What is expected →
Lines before the one containing "Instruction: Select Gabriel" are not wanted; restate the rest below word for word, through the last line, but drop any pictures.

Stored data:
- Opening Delimiter -

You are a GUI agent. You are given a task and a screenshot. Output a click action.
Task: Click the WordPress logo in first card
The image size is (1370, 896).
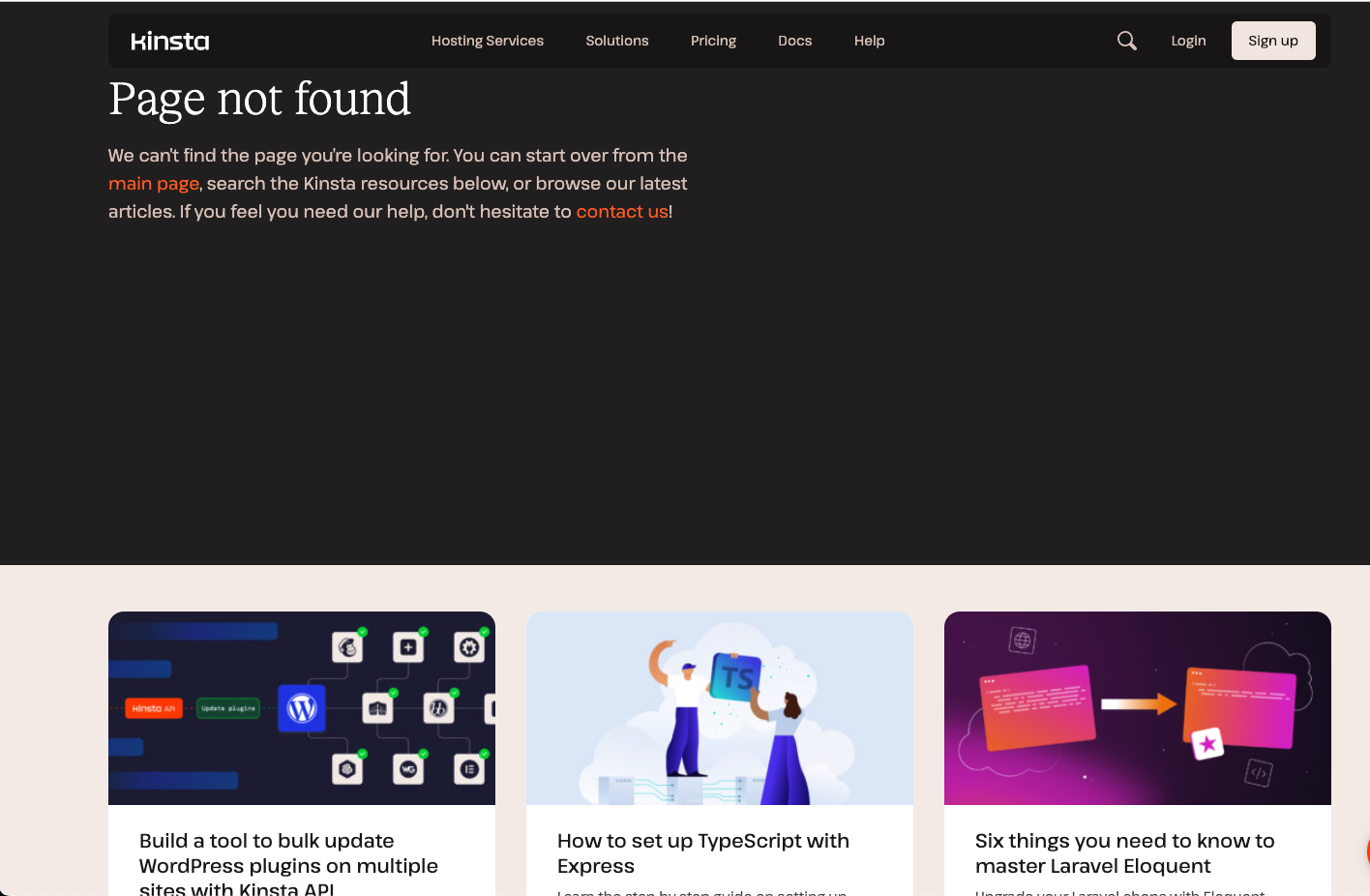(x=302, y=709)
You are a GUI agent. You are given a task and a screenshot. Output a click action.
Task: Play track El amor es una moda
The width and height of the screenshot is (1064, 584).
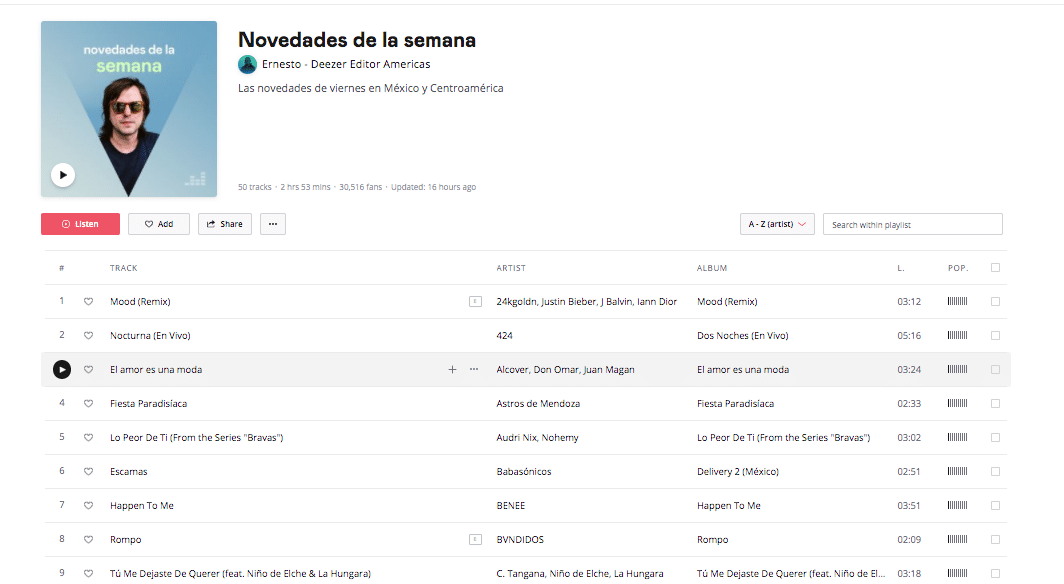pos(62,370)
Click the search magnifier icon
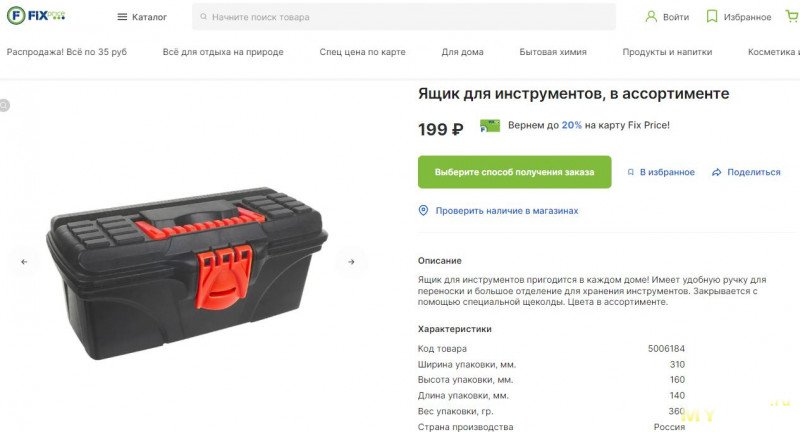This screenshot has height=432, width=800. [x=204, y=17]
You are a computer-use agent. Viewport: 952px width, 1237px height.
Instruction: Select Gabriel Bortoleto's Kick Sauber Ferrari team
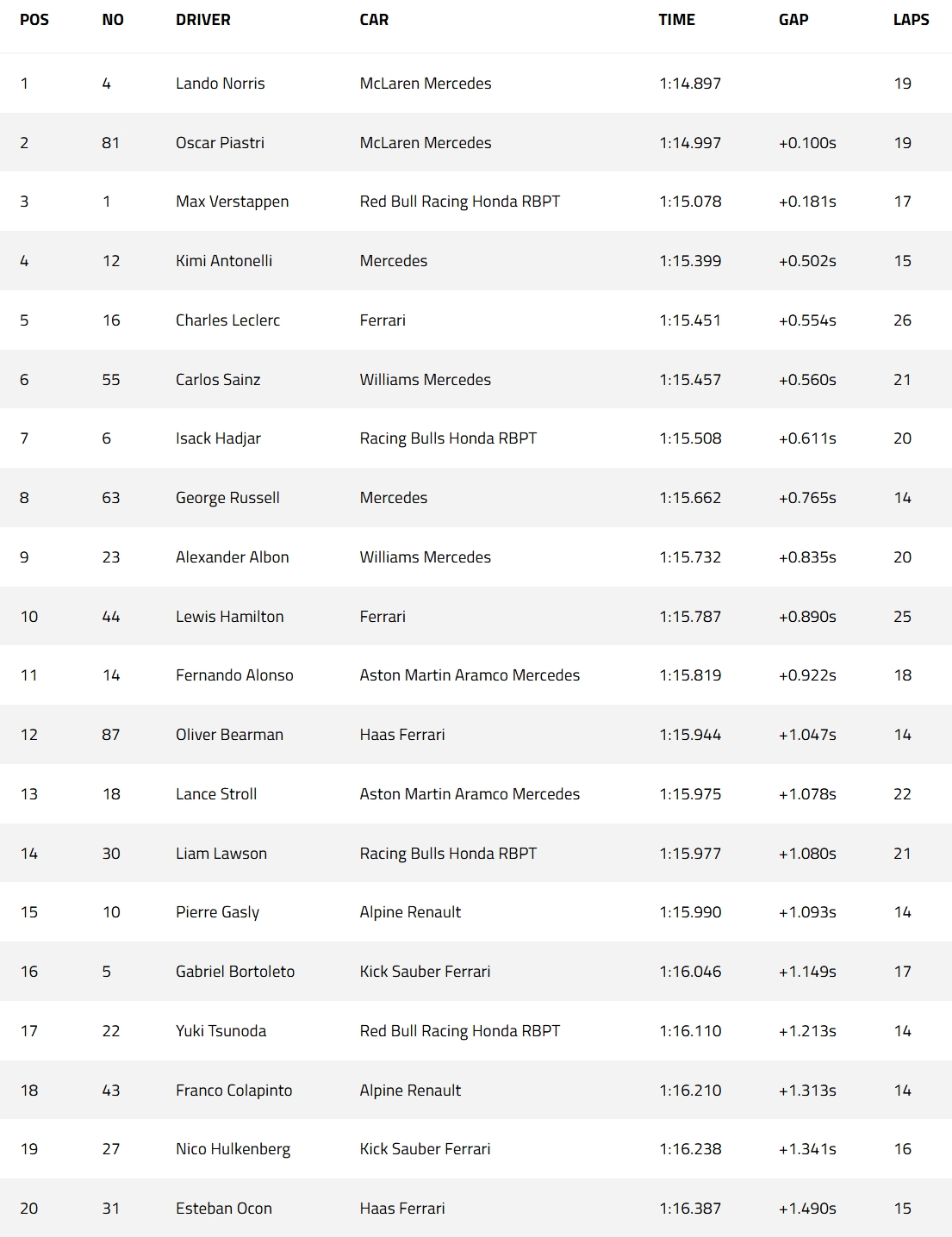(x=425, y=972)
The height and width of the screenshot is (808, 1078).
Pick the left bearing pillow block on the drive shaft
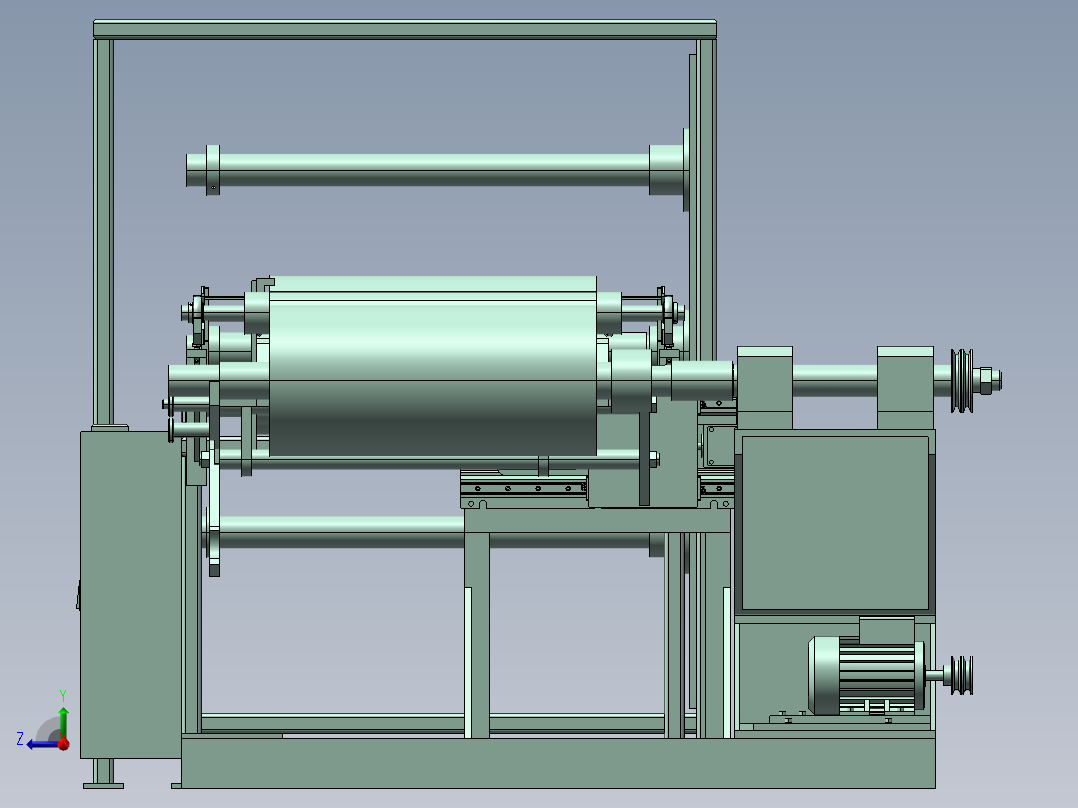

- Closing Delimiter -

Solved exercise →
Instruction: Select Gabriel Bortoleto's Kick Sauber Ferrari team
(x=425, y=972)
The height and width of the screenshot is (808, 1078).
Pick the left bearing pillow block on the drive shaft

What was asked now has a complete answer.